**WORK TASK:**
For each line of the material below, give that line again word for word.

**SOURCE DATA:**
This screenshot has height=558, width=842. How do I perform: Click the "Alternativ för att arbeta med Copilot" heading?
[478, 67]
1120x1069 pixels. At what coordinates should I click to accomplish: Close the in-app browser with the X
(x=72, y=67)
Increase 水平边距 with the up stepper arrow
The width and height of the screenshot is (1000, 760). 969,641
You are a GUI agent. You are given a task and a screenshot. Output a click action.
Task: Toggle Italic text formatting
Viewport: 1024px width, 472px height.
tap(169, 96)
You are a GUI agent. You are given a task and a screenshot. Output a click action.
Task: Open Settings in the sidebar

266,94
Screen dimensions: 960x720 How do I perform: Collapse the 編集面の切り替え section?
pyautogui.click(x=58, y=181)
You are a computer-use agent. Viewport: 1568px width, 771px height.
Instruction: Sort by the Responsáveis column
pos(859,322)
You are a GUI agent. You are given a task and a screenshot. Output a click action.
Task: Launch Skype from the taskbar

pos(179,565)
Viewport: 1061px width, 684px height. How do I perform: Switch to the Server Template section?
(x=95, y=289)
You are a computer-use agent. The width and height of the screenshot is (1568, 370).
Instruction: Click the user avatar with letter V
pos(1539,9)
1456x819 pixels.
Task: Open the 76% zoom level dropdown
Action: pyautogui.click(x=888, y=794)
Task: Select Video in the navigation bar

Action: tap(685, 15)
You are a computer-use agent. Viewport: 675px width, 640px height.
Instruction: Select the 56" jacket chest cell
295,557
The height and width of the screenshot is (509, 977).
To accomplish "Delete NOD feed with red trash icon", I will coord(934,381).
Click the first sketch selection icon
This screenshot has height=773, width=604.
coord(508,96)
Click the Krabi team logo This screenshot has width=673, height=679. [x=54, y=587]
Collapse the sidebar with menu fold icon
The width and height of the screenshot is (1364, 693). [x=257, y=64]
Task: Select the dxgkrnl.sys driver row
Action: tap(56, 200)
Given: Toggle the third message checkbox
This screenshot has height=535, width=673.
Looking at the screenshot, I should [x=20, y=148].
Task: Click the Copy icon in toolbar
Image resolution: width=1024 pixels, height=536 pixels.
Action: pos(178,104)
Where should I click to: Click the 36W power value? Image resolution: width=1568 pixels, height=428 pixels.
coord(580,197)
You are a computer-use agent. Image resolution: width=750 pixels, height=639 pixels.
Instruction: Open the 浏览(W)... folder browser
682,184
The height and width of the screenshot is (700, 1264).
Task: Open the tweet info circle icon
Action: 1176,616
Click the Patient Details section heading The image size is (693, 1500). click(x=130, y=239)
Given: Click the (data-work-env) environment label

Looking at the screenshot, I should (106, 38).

**RESPONSE TO THIS EXERCISE:**
This screenshot has height=558, width=842. How do I perform: Click the "Alternativ för att arbeta med Copilot" heading?
[478, 67]
1120x1069 pixels. At what coordinates should I click to accomplish: Close the in-app browser with the X
(x=72, y=67)
Increase 水平边距 with the up stepper arrow
The width and height of the screenshot is (1000, 760). 969,641
You are a GUI agent. You are given a task and a screenshot. Output a click action.
Task: Toggle Italic text formatting
Viewport: 1024px width, 472px height.
tap(169, 96)
You are a GUI agent. You are given a task and a screenshot. Output a click action.
Task: Open Settings in the sidebar

266,94
Screen dimensions: 960x720 How do I perform: Collapse the 編集面の切り替え section?
pyautogui.click(x=58, y=181)
You are a computer-use agent. Viewport: 1568px width, 771px height.
Instruction: Sort by the Responsáveis column
pos(859,322)
You are a GUI agent. You are given a task and a screenshot. Output a click action.
Task: Launch Skype from the taskbar

pos(179,565)
Viewport: 1061px width, 684px height. How do I perform: Switch to the Server Template section?
(x=95, y=289)
You are a computer-use agent. The width and height of the screenshot is (1568, 370).
Instruction: Click the user avatar with letter V
pos(1539,9)
1456x819 pixels.
Task: Open the 76% zoom level dropdown
Action: pyautogui.click(x=888, y=794)
Task: Select Video in the navigation bar

Action: tap(685, 15)
You are a computer-use agent. Viewport: 675px width, 640px height.
Instruction: Select the 56" jacket chest cell
295,557
The height and width of the screenshot is (509, 977).
To accomplish "Delete NOD feed with red trash icon", I will coord(934,381).
Click the first sketch selection icon
This screenshot has height=773, width=604.
coord(508,96)
Click the Krabi team logo This screenshot has width=673, height=679. [x=54, y=587]
Collapse the sidebar with menu fold icon
The width and height of the screenshot is (1364, 693). [x=257, y=64]
Task: Select the dxgkrnl.sys driver row
Action: tap(56, 200)
Given: Toggle the third message checkbox
This screenshot has height=535, width=673.
Looking at the screenshot, I should [x=20, y=148].
Task: Click the Copy icon in toolbar
Image resolution: width=1024 pixels, height=536 pixels.
Action: pos(178,104)
Where should I click to: Click the 36W power value? Image resolution: width=1568 pixels, height=428 pixels.
coord(580,197)
You are a computer-use agent. Image resolution: width=750 pixels, height=639 pixels.
Instruction: Open the 浏览(W)... folder browser
682,184
The height and width of the screenshot is (700, 1264).
Task: Open the tweet info circle icon
Action: 1176,616
Click the Patient Details section heading The image size is (693, 1500). click(x=130, y=239)
Given: Click the (data-work-env) environment label

Looking at the screenshot, I should (106, 38).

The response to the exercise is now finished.